La ética de la ciencia debe estar presente para «afirmar la propiedad común de un cuerpo de conocimientos en continuo crecimiento y la necesidad de que esté a libre disposición de todos». Porque «la buena ciencia es una empresa de mercado libre y de personas libres», que hecha raíces «tanto en la industria como en la filosofía» (Sulston y Ferry, 2003). De todos modos, es preciso reconocer que el poder opera como «agente de control del discurso público» (Van Dijk, 2002: 36). La gobernanza y organización del sistema científico requiere contemplar esta diversidad equilibrada.
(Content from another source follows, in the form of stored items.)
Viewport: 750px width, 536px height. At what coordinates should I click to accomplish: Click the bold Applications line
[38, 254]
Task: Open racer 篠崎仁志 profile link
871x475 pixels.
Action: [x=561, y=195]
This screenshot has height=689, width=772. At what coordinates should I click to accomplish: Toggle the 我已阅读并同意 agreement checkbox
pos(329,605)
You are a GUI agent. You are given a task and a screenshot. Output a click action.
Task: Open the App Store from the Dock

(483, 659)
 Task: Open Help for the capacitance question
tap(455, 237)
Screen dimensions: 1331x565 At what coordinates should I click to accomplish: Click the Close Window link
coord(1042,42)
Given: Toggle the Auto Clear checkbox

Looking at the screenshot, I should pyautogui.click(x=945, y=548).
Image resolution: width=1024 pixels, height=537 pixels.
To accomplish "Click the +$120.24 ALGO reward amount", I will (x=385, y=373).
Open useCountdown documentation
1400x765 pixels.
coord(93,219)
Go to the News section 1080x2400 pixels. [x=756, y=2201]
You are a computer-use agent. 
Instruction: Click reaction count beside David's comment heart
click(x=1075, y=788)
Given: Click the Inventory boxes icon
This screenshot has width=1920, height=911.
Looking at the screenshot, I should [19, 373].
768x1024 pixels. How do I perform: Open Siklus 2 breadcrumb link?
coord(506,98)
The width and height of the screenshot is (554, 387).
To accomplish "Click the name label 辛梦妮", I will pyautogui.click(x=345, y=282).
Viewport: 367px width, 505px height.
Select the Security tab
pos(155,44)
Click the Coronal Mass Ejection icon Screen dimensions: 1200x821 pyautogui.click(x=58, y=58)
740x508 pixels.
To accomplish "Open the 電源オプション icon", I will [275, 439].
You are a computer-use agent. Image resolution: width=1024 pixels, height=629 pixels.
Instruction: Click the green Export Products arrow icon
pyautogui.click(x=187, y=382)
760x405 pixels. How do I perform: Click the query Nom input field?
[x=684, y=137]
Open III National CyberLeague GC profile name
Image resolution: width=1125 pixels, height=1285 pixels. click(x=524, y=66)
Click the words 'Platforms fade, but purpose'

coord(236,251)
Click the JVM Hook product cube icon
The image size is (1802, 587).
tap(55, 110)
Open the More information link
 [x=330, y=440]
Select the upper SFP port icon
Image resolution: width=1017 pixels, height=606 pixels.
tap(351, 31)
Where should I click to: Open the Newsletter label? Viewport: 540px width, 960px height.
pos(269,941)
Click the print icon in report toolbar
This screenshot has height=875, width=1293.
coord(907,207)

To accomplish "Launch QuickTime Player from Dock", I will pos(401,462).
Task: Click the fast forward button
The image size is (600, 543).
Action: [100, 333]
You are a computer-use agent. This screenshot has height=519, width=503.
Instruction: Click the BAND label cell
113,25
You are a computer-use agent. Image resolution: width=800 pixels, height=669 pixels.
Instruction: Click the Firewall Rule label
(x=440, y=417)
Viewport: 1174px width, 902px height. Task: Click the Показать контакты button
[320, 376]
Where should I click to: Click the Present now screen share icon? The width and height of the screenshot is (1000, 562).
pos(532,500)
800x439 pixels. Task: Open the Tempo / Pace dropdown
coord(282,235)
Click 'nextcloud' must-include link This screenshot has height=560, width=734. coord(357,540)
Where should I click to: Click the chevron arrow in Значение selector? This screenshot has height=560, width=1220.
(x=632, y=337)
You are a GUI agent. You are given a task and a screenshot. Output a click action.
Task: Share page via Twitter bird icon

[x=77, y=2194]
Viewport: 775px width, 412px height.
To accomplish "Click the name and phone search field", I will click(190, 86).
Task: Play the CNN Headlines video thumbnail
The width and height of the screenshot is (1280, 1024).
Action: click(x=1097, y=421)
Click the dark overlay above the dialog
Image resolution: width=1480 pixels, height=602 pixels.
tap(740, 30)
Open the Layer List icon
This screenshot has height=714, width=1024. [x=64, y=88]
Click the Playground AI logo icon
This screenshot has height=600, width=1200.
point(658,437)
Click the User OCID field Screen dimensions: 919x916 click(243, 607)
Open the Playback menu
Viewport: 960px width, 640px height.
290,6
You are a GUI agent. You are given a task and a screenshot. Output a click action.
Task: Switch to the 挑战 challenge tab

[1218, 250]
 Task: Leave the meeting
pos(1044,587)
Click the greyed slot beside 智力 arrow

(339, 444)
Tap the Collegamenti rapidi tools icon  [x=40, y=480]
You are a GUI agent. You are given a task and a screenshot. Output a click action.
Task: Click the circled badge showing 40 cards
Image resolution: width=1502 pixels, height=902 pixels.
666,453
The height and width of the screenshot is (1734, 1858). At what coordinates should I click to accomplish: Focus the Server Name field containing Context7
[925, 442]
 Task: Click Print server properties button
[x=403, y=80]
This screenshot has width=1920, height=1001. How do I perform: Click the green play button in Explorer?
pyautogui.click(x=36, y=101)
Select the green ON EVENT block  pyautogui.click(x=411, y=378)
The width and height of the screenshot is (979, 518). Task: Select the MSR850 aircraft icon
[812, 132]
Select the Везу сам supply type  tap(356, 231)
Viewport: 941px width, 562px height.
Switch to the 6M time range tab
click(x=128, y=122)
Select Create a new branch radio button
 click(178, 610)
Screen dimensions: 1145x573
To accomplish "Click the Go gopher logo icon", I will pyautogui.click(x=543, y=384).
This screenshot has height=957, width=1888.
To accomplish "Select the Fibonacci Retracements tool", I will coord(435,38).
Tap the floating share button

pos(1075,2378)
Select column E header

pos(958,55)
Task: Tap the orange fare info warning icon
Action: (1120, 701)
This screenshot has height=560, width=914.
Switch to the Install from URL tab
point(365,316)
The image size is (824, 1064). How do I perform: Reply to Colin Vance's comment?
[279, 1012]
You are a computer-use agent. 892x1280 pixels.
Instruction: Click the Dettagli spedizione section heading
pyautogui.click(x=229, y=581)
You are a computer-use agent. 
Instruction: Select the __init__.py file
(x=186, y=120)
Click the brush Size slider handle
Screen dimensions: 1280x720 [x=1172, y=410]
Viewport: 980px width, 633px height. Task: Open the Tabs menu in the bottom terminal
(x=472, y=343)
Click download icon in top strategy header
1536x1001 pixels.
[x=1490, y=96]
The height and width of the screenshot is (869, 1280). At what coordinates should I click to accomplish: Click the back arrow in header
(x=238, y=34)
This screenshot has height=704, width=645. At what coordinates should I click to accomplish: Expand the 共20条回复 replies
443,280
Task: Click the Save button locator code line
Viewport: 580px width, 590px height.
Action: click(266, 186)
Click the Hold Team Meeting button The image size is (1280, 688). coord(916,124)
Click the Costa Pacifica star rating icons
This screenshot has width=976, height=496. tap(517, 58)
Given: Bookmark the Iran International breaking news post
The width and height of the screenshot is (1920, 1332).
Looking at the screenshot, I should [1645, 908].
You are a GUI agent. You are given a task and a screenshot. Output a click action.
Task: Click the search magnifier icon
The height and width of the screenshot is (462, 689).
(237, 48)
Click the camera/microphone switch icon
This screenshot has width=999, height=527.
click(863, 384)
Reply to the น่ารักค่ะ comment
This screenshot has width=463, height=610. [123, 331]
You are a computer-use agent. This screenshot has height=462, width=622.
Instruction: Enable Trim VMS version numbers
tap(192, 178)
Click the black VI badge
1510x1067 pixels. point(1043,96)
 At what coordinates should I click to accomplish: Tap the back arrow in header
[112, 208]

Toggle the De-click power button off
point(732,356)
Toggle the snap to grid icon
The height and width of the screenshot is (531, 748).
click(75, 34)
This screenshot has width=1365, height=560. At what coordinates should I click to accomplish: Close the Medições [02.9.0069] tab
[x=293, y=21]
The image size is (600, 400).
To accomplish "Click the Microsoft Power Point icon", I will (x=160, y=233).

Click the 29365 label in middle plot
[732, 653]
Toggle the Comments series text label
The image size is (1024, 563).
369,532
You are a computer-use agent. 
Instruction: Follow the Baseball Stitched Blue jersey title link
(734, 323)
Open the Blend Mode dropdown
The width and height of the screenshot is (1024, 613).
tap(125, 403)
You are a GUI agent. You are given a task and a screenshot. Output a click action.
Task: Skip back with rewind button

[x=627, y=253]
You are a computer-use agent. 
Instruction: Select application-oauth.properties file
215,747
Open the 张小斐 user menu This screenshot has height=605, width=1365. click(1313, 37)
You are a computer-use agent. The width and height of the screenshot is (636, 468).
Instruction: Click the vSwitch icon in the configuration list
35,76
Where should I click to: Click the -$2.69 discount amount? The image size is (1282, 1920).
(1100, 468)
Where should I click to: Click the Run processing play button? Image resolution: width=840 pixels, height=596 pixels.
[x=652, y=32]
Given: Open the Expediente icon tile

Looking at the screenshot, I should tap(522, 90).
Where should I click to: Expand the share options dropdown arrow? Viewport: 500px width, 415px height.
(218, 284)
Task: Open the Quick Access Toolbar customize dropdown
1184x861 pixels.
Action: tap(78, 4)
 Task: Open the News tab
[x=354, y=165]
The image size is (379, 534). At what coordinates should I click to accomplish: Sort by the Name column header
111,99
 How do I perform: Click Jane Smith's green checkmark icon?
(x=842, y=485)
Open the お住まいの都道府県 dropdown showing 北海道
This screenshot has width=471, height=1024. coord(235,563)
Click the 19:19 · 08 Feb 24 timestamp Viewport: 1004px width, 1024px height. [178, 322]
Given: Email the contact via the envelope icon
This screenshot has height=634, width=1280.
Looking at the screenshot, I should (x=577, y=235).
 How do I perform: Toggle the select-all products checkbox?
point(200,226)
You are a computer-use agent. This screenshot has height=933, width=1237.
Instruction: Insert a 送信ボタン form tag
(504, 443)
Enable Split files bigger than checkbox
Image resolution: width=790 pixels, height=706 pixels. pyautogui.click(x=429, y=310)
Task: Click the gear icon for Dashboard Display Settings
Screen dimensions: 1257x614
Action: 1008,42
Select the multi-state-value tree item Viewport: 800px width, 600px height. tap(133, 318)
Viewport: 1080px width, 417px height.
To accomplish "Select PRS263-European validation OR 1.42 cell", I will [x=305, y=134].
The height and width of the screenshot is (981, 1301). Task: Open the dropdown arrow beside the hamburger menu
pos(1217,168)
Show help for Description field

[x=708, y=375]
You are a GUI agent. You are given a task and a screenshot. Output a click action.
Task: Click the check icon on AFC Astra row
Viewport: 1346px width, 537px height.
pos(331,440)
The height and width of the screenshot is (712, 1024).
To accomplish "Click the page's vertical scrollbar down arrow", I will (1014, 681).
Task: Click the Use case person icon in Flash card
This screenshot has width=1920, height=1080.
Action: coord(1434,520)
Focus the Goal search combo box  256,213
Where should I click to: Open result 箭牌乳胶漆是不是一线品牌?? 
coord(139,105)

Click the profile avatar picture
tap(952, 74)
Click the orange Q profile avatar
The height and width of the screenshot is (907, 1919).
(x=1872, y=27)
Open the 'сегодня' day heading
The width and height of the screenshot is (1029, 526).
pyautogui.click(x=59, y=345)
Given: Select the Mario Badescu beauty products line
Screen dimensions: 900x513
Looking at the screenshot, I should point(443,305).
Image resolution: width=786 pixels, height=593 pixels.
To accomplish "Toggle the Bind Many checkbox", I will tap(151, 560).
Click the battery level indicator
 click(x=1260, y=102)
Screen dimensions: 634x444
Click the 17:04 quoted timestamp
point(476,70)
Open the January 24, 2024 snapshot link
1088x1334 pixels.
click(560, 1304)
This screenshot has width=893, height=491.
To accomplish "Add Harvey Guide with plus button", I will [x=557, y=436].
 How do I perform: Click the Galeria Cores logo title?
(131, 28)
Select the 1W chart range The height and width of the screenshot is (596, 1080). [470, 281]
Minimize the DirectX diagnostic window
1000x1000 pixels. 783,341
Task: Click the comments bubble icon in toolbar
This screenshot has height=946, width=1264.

No se trata solo de proponer áreas prioritarias para su desarrollo y un geren-ciamiento y consejería tecnológicos como parte de las políticas científicas. Las ciencias sociales y las humanidades deben formar parte de estos cambios, si la pretensión es convertir a la ciencia en un factor e instrumento de inclusión social y para diagnosticar conflictos, medir la concentración del ingreso o la pobreza, hacer un diagnóstico de los distintos perfiles que hacen a la calidad de vida de quienes componen una sociedad, programar índices para mejorar la estadística, relevar condiciones de vida, contribuir a la construcción de la memoria colecti-va como parte de la identidad nacional. Asuntos que implican un alto grado de transferencia que les corresponde a estas áreas de la ciencia.